Hauser has defended the work by saying he meant it to represent conservative values, but he has denied he is a member of the alt-right movement.
"If you love America then you're going to love this book for sure," Hauser told The Dallas Morning News in a taped interview. "Some of the central themes are honesty, humor and friendship."
"There is nothing wrong with those characters," Hauser told The Dallas Observer. "They're not bad characters. I disagree with the [alt-right or white supremacist] label. I think that label was put on Pepe in an attempt to silence conservatives."
Despite Hauser's attempts to distance himself from the alt-right movement in interviews, Withers and the mother we spoke with disagree. In addition to using an offensive political cartoon as a reference for his characters, Hauser reached out to former Breitbart writer and Trump supporter Milo Yiannopoulos—who had a book deal with Simon & Schuster, which was later cancelled—on Facebook on August 7. Hauser has since deleted those posts.
Khalova, the book's illustrator, is a freelance artist of children's books living in Ukraine. She's got a few other projects under her belt but nothing overtly political. I reached out to her via email and she told me that the controversy around the book had taken her by surprise.
"I'm Ukrainian and I don't know about symbols, persons and political waves in America," she wrote to me in an email. "Really, I don't like Donald Trump as the president, but it's a choice of American people."
Khalova told me that she never received the full text of the work. Hauser told her he hadn't finished writing it when he contacted her about illustrations. Instead, Hauser sent over descriptions of what he wanted Khalova to draw and a rough outline of the book. "We didn't talk about the actual theme of the book and I just did a job," the artist said.
When I explained that people in Hauser's community were upset about the book's use of politically charged imagery, she said it "shocked" her. "I mean any association of my illustrations with fascism…because I hate that theme and all about it."
Withers is shocked too. He finds Hauser's explanations through the media, and the apparent continued backing from his bosses, concerning. "It's so obvious that this man is lying through his teeth [when he] said that this character is based on his daughter's nightmares," he said. "You really want us to believe that? He has lied to the community in which he teaches and lied to America about his intentions and what he was doing with this book."
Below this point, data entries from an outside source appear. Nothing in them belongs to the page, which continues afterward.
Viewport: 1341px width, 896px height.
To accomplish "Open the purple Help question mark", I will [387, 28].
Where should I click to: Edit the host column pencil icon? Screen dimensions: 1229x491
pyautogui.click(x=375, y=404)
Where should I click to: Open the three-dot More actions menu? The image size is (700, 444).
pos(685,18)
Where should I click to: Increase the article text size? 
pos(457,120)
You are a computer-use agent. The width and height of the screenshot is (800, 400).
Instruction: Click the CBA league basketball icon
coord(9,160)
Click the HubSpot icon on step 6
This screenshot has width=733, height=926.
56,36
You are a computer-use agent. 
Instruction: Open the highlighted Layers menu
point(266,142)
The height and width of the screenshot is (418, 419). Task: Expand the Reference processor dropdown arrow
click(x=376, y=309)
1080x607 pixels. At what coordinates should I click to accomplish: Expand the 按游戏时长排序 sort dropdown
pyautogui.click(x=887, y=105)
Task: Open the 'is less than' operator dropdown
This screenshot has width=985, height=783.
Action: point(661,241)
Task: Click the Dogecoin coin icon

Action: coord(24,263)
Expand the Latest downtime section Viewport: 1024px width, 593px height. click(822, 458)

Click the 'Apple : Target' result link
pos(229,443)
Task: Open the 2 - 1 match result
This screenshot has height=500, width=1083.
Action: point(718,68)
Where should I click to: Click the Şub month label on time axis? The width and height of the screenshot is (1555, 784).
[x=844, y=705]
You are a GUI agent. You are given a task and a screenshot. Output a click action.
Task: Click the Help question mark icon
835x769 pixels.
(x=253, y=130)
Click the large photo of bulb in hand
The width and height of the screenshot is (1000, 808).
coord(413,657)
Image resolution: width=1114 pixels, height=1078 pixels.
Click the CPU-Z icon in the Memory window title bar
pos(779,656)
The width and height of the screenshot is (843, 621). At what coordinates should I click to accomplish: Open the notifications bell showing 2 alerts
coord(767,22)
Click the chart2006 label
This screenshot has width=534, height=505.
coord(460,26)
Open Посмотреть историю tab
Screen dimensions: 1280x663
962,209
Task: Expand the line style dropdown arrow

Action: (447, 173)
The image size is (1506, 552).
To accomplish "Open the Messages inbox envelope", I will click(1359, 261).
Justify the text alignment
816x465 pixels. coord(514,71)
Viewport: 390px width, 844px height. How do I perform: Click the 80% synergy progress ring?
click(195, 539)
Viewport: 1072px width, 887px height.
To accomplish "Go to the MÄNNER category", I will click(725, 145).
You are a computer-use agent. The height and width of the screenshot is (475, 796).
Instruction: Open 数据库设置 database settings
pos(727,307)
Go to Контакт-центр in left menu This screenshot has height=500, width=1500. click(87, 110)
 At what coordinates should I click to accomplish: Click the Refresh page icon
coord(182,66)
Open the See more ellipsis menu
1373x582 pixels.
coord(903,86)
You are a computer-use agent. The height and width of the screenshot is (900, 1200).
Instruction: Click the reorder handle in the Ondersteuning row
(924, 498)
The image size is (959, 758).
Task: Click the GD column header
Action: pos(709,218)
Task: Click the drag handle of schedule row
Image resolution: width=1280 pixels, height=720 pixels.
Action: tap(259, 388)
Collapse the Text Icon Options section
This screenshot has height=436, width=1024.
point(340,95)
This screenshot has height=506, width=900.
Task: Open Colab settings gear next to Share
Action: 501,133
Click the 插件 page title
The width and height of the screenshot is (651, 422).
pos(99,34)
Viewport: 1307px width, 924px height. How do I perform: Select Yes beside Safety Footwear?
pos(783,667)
It seems all this attention has made his book a hit. "We checked the book's sales ranking and immediately searched out the author and began a dialogue to bring the book to a wider audience," Brown, the publicist, told me. "Previously, the book was available for sale only online. We intend on bringing the book into physical bookstores as well as expanding its online availability to multiple retailers."
I asked Brown about controversy around the title. "We do know that some are trying to make Pepe and Pede controversial, but we do not consider it to be," she said. "Through a child's eyes this is nothing more than a feel-good book about good triumphing over evil. We love that the book is written as allegory. If a parent chooses to use the story as a tool to enter in go a larger discussion about our nation's political climate, they can. It's unfortunate that an educator who has written a book that uplifts the virtues of truth and honestly has received such scrutiny."